> _GIVEN EXERCISE_
Copy out the entries below, changing every "coordinate pair" to "pair of numbers" and leaving everything else the same.

· · · ·

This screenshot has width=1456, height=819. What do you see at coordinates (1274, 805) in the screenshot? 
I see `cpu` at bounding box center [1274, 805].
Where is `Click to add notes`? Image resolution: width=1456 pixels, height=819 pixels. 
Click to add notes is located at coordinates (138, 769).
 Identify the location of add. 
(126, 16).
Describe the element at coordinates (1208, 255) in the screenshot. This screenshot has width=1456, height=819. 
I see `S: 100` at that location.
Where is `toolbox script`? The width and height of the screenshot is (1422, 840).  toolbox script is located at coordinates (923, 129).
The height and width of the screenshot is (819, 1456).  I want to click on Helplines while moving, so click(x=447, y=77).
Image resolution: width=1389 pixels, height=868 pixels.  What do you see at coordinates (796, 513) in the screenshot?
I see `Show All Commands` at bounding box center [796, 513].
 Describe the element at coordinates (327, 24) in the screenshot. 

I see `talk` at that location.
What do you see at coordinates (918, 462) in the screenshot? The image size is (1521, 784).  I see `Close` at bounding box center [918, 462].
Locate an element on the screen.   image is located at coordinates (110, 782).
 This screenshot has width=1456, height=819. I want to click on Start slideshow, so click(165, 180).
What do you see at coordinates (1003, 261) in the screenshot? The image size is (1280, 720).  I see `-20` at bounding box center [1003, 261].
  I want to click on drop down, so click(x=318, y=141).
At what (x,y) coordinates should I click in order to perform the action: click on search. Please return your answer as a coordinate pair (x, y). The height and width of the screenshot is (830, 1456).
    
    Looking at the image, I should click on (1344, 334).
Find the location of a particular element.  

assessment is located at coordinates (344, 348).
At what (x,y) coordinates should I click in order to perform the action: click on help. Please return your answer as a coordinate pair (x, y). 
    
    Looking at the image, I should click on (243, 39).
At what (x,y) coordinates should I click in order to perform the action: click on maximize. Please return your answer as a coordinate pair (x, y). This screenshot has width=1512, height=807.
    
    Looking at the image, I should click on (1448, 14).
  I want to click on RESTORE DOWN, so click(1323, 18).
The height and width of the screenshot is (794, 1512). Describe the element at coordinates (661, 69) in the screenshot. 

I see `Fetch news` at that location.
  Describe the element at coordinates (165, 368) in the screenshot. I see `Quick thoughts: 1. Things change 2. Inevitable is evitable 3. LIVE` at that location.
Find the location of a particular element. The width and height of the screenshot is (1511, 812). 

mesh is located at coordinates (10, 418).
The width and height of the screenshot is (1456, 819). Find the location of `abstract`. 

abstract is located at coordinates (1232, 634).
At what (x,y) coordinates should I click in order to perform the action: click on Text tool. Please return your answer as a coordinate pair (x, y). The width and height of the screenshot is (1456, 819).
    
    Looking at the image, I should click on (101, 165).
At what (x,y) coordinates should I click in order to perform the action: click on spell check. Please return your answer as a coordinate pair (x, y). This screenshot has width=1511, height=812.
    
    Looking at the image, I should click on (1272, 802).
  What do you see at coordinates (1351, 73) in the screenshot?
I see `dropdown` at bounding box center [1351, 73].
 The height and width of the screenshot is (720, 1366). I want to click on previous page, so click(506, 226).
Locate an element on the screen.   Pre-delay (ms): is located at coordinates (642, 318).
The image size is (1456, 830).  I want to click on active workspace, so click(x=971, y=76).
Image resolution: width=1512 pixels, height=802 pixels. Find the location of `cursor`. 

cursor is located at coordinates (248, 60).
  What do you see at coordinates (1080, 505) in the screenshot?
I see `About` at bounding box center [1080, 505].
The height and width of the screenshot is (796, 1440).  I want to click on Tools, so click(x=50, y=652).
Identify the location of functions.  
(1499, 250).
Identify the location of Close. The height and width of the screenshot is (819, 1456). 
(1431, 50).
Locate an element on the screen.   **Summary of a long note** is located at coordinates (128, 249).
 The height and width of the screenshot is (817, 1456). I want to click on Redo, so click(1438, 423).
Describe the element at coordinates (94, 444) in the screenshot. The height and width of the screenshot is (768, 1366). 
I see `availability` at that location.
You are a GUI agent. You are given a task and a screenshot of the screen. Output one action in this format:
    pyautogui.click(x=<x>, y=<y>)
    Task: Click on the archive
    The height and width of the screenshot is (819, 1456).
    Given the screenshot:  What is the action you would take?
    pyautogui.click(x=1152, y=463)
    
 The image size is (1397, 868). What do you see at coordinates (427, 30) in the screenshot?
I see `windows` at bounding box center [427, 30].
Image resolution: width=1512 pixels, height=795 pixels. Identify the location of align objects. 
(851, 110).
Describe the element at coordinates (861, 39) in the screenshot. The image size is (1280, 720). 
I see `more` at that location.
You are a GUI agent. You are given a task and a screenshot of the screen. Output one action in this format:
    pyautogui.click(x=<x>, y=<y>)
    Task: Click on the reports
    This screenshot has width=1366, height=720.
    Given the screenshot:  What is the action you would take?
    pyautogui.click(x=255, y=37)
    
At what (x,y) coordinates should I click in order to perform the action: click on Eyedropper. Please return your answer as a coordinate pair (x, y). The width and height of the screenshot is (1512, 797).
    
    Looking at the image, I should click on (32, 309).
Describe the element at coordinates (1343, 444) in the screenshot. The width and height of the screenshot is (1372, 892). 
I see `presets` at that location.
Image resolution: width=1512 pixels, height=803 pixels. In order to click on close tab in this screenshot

· · · ·

> _SOLUTION_
This screenshot has width=1456, height=819. What do you see at coordinates (1274, 805) in the screenshot? 
I see `cpu` at bounding box center [1274, 805].
Where is `Click to add notes`? Image resolution: width=1456 pixels, height=819 pixels. 
Click to add notes is located at coordinates (138, 769).
 Identify the location of add. 
(126, 16).
Describe the element at coordinates (1208, 255) in the screenshot. This screenshot has width=1456, height=819. 
I see `S: 100` at that location.
Where is `toolbox script`? The width and height of the screenshot is (1422, 840).  toolbox script is located at coordinates (923, 129).
The height and width of the screenshot is (819, 1456).  I want to click on Helplines while moving, so click(x=447, y=77).
Image resolution: width=1389 pixels, height=868 pixels.  What do you see at coordinates (796, 513) in the screenshot?
I see `Show All Commands` at bounding box center [796, 513].
 Describe the element at coordinates (327, 24) in the screenshot. 

I see `talk` at that location.
What do you see at coordinates (918, 462) in the screenshot? The image size is (1521, 784).  I see `Close` at bounding box center [918, 462].
Locate an element on the screen.   image is located at coordinates (110, 782).
 This screenshot has width=1456, height=819. I want to click on Start slideshow, so click(165, 180).
What do you see at coordinates (1003, 261) in the screenshot? The image size is (1280, 720).  I see `-20` at bounding box center [1003, 261].
  I want to click on drop down, so click(x=318, y=141).
At what (x,y) coordinates should I click in order to perform the action: click on search. Please return your answer as a pair of numbers (x, y). The height and width of the screenshot is (830, 1456).
    
    Looking at the image, I should click on (1344, 334).
Find the location of a particular element.  

assessment is located at coordinates (344, 348).
At what (x,y) coordinates should I click in order to perform the action: click on help. Please return your answer as a pair of numbers (x, y). 
    
    Looking at the image, I should click on (243, 39).
At what (x,y) coordinates should I click in order to perform the action: click on maximize. Please return your answer as a pair of numbers (x, y). This screenshot has width=1512, height=807.
    
    Looking at the image, I should click on (1448, 14).
  I want to click on RESTORE DOWN, so click(1323, 18).
The height and width of the screenshot is (794, 1512). Describe the element at coordinates (661, 69) in the screenshot. 

I see `Fetch news` at that location.
  Describe the element at coordinates (165, 368) in the screenshot. I see `Quick thoughts: 1. Things change 2. Inevitable is evitable 3. LIVE` at that location.
Find the location of a particular element. The width and height of the screenshot is (1511, 812). 

mesh is located at coordinates (10, 418).
The width and height of the screenshot is (1456, 819). Find the location of `abstract`. 

abstract is located at coordinates (1232, 634).
At what (x,y) coordinates should I click in order to perform the action: click on Text tool. Please return your answer as a pair of numbers (x, y). The width and height of the screenshot is (1456, 819).
    
    Looking at the image, I should click on (101, 165).
At what (x,y) coordinates should I click in order to perform the action: click on spell check. Please return your answer as a pair of numbers (x, y). This screenshot has width=1511, height=812.
    
    Looking at the image, I should click on (1272, 802).
  What do you see at coordinates (1351, 73) in the screenshot?
I see `dropdown` at bounding box center [1351, 73].
 The height and width of the screenshot is (720, 1366). I want to click on previous page, so click(506, 226).
Locate an element on the screen.   Pre-delay (ms): is located at coordinates (642, 318).
The image size is (1456, 830).  I want to click on active workspace, so click(x=971, y=76).
Image resolution: width=1512 pixels, height=802 pixels. Find the location of `cursor`. 

cursor is located at coordinates (248, 60).
  What do you see at coordinates (1080, 505) in the screenshot?
I see `About` at bounding box center [1080, 505].
The height and width of the screenshot is (796, 1440).  I want to click on Tools, so click(x=50, y=652).
Identify the location of functions.  
(1499, 250).
Identify the location of Close. The height and width of the screenshot is (819, 1456). 
(1431, 50).
Locate an element on the screen.   **Summary of a long note** is located at coordinates (128, 249).
 The height and width of the screenshot is (817, 1456). I want to click on Redo, so click(1438, 423).
Describe the element at coordinates (94, 444) in the screenshot. The height and width of the screenshot is (768, 1366). 
I see `availability` at that location.
You are a GUI agent. You are given a task and a screenshot of the screen. Output one action in this format:
    pyautogui.click(x=<x>, y=<y>)
    Task: Click on the archive
    The height and width of the screenshot is (819, 1456).
    Given the screenshot:  What is the action you would take?
    pyautogui.click(x=1152, y=463)
    
 The image size is (1397, 868). What do you see at coordinates (427, 30) in the screenshot?
I see `windows` at bounding box center [427, 30].
Image resolution: width=1512 pixels, height=795 pixels. Identify the location of align objects. 
(851, 110).
Describe the element at coordinates (861, 39) in the screenshot. The image size is (1280, 720). 
I see `more` at that location.
You are a GUI agent. You are given a task and a screenshot of the screen. Output one action in this format:
    pyautogui.click(x=<x>, y=<y>)
    Task: Click on the reports
    This screenshot has width=1366, height=720.
    Given the screenshot:  What is the action you would take?
    pyautogui.click(x=255, y=37)
    
At what (x,y) coordinates should I click in order to perform the action: click on Eyedropper. Please return your answer as a pair of numbers (x, y). The width and height of the screenshot is (1512, 797).
    
    Looking at the image, I should click on (32, 309).
Describe the element at coordinates (1343, 444) in the screenshot. The width and height of the screenshot is (1372, 892). 
I see `presets` at that location.
Image resolution: width=1512 pixels, height=803 pixels. In order to click on close tab in this screenshot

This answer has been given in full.